Questi ultimi, sono gli addetti all’Ufficio per il Processo (Aupp). Con la scadenza dei contratti fissata al prossimo 30 giugno, il futuro dei lavoratori assunti nell’ambito del Pnrr resta ancora privo di certezze. Nel distretto del capoluogo sono oltre 400 i lavoratori coinvolti, che continuano a chiedere stabilità occupazionale, trasparenza nelle procedure e garanzie sulla permanenza nelle attuali sedi di servizio.

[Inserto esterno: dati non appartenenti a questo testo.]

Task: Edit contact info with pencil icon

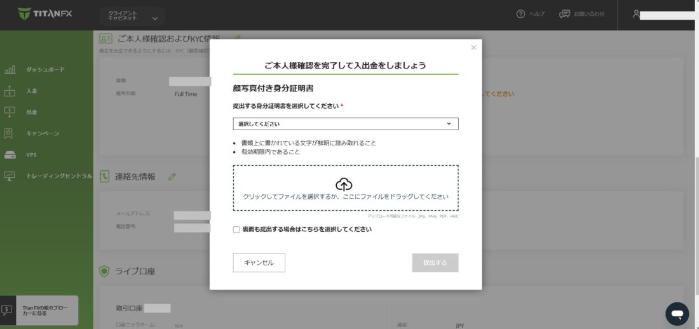Action: (x=172, y=177)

«Ad oggi registriamo poche novità – dichiara Leandro La Bua, Rsu Cgil presso la Corte d’Appello di Palermo – è stata fissata per il 27 maggio la prova per i tecnici di amministrazione, mentre il 28 per gli Aupp, ma sul piano delle prospettive lavorative permangono ancora troppi dubbi. Restano forti le preoccupazioni sulle assegnazioni delle sedi: non sono stati resi noti i numeri dei posti disponibili per ciascun distretto e questo alimenta il timore di trasferimenti verso il nord Italia».
La procedura di stabilizzazione prevista dal ministero della Giustizia, bandita lo scorso 16 marzo, prevede 9.368 assunzioni a tempo indeterminato a fronte di una platea complessiva di circa 10.500 lavoratori, lasciando così esclusi quasi 1.500 addetti. A rendere ancora più delicata la situazione è inoltre la mancanza di garanzie sulla permanenza nella sede di lavoro: anche per coloro che supereranno la selezione non vi è alcuna certezza sul mantenimento dell’attuale destinazione.
«Parliamo di personale che in questi anni ha garantito il funzionamento degli uffici giudiziari – sottolinea La Bua – solo nel distretto di Palermo operano oltre 500 lavoratori Aupp e tecnici dell’amministrazione, figure ormai indispensabili per il sistema giustizia».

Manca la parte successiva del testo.